Let’s use some real-life numbers to see the time and computing resources we can save with our example query. We generate a new epoch per account per shard every 5 minutes, and a single epoch on a shard can be as large as 2 Gb (gigabits) (uncompressed). If a user queries “ClientAddress contains ‘2.34.56.7’” with a date range of 24 hours, then we need to read 288 epochs to search for that IP address. If each epoch averages 1.4 Gb (72 Mb compressed), that’s 20 Gb to be loaded from disk. Assuming a 1 Gbps read speed, that’s 20 seconds to just fetch the data, not even including the actual search time! But if we first fetch the Bloom filters for each epoch (which average 1 Mb compressed), and then fetch only the epochs that have hits, we end up reading only 2.9 Gb (288*1 Mb + 288*72 Mb / 8), assuming a one-eighth Bloom filter hit rate. That’s an 85% savings in latency, dropping from 20 seconds to 2.9. We’re focusing on the Bloom filter here, but there are many more tweaks to handle other cases.

The problem

This all sounded great (at least we thought so) until we noticed that our freezing process was taking longer than it was supposed to. At least twice as long, in fact. Some of the slowness came from the creation of the Bloom filter itself. Specifically, it was from the regex matching of common patterns against each log line. (For example, we used [0-9]\\.[0-9]{1,3}\\.[0-9]{1,3}\\.[0-9] to match IPv4 addresses.)

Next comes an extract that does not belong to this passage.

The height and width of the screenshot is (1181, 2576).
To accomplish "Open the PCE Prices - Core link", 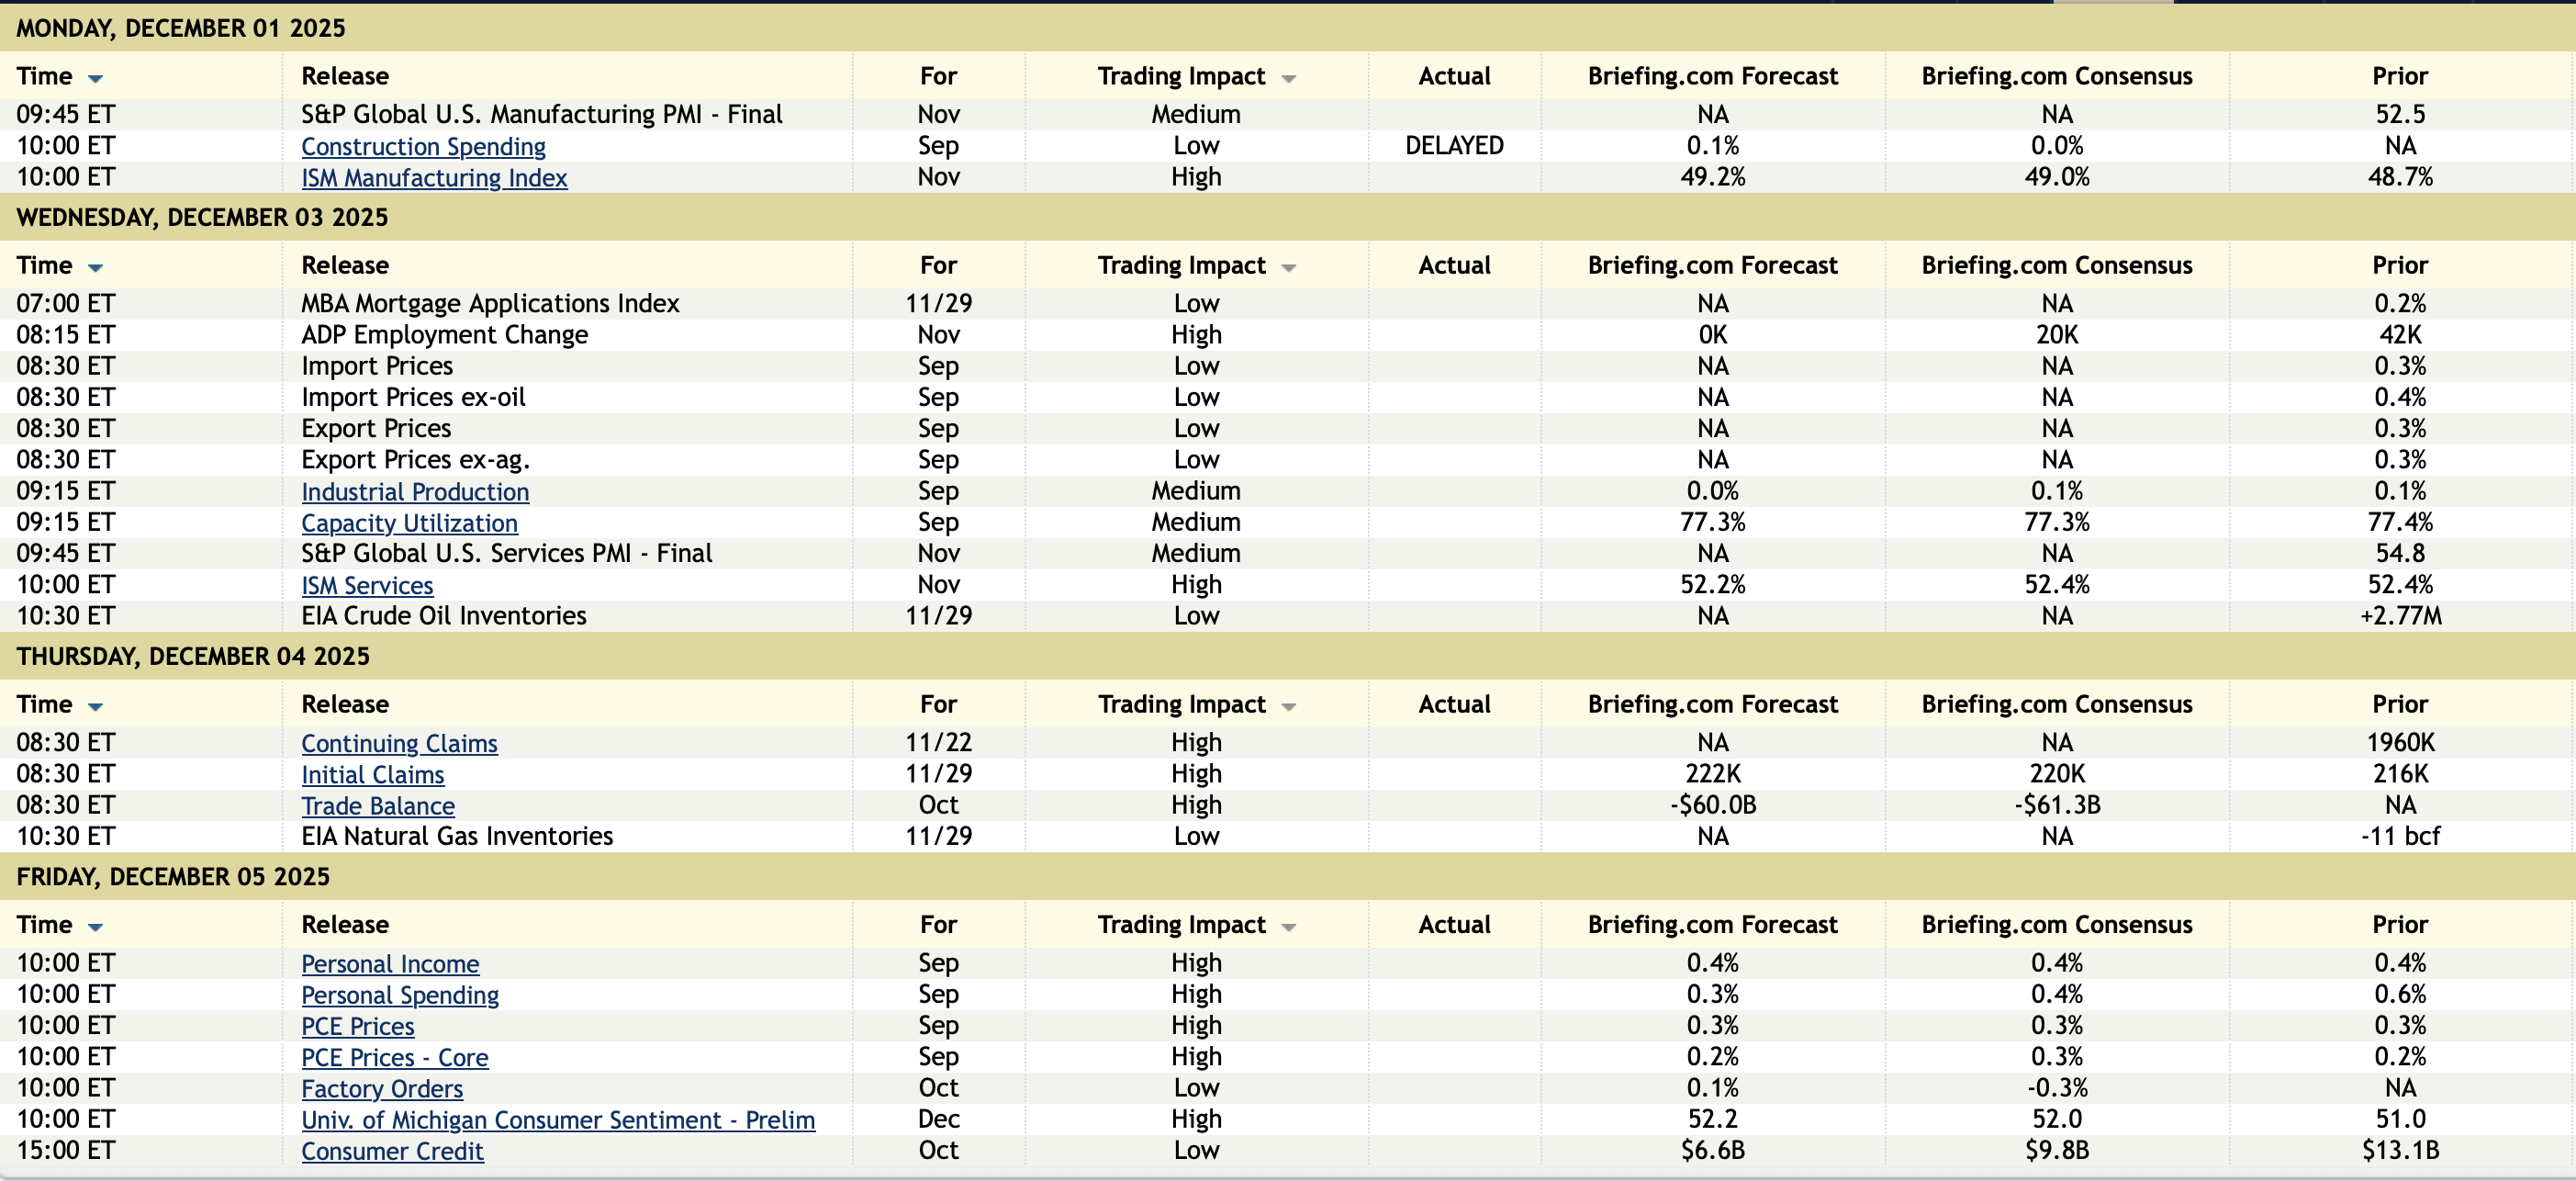I will (x=395, y=1057).
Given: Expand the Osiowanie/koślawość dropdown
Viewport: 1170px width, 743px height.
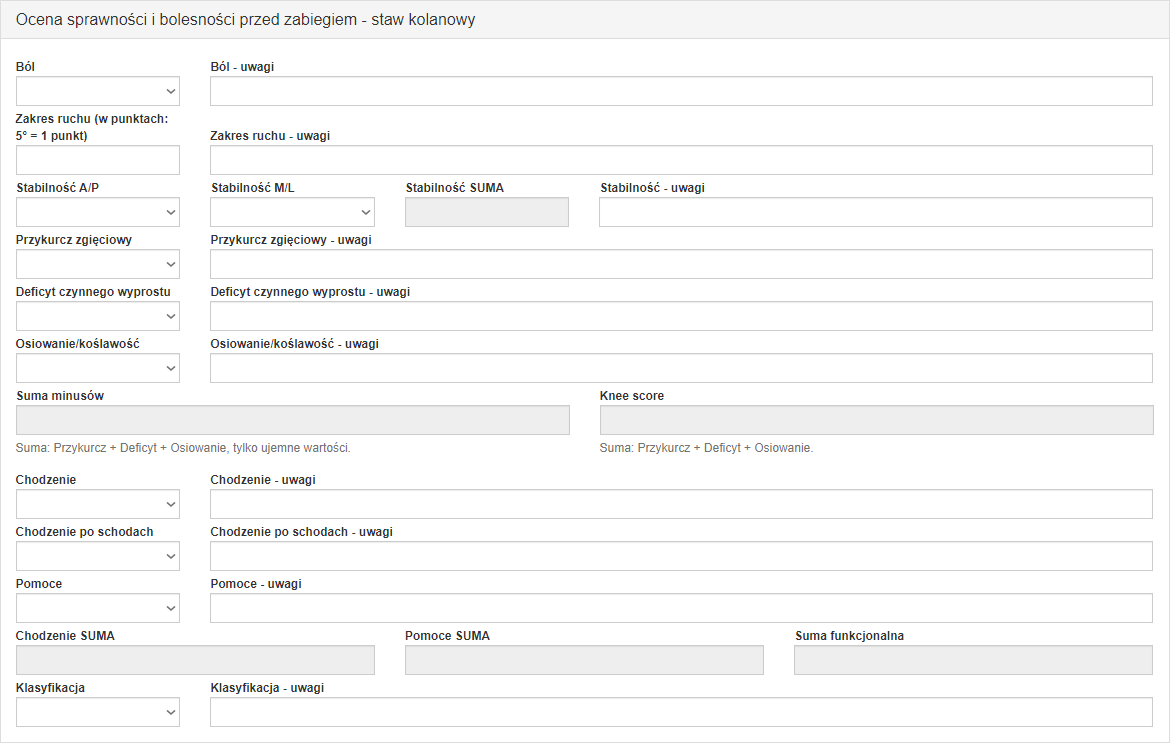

This kind of high-volume operation (at least once per log line) needs to be as fast as possible, otherwise, we can’t ingest customers’ logs in realtime at large scales. Even though we’re using our own version of the regex library, which mainly focuses on speed (we’ll discuss this in an upcoming post), it’s just not fast enough for our needs. Now what?

Hand-coded parsers!

Regex libraries tend to convert the given pattern into a finite state machine (FSM), which is great. But when it comes down to absolute fast matching for known patterns, you can’t beat a hand-coded FSM.

Here’s the code snippet of our IPv4 parser, which is essentially an optimized finite state machine.

boolean find(CharSequence text) {
  // [0-9]\\.[0-9]{1,3}\\.[0-9]{1,3}\\.[0-9]  => the original regex
  // 0000 1 2 333 4 555 6 7 0000  => value of "state" in each position when processing string like "aaa 1.234.567.8 bbb"
  int state = 0, len = 0;
  for (int i = 0; i < text.length(); i++) {
    char c = text.charAt(i);
    if (c == '.') {
      switch (state) {
        case 1:
        case 3:
        case 5: state++; break;
        case 2:
        case 4:
        case 6: state = 0; break;
      }
    } else if (c >= '0' && c <= '9') {
      switch (state) {
        case 0:
        case 1: state = 1; break;
        case 2:
        case 4: state++; len = 1; break;
        case 3:
        case 5: if (len == 3) state = 1; else len++; break;
        case 6: return true;
      }
    } else {
      state = 0;
    }
  }
  return false;
}

Now, it’s time for benchmarking (drumroll please). We ran three different regex matches (standard Java regex library, Scalyr regex library, and the hand-coded FSM), against the same inputs and recorded find() time in nanoseconds below.

Our own FSM proved to be 3–4 times faster! Thanks to these hand-coded FSMs, we’ve seen a substantial improvement in our ingestion pipeline, which brings more speed for our customers,

After all, that is what Scalyr is all about.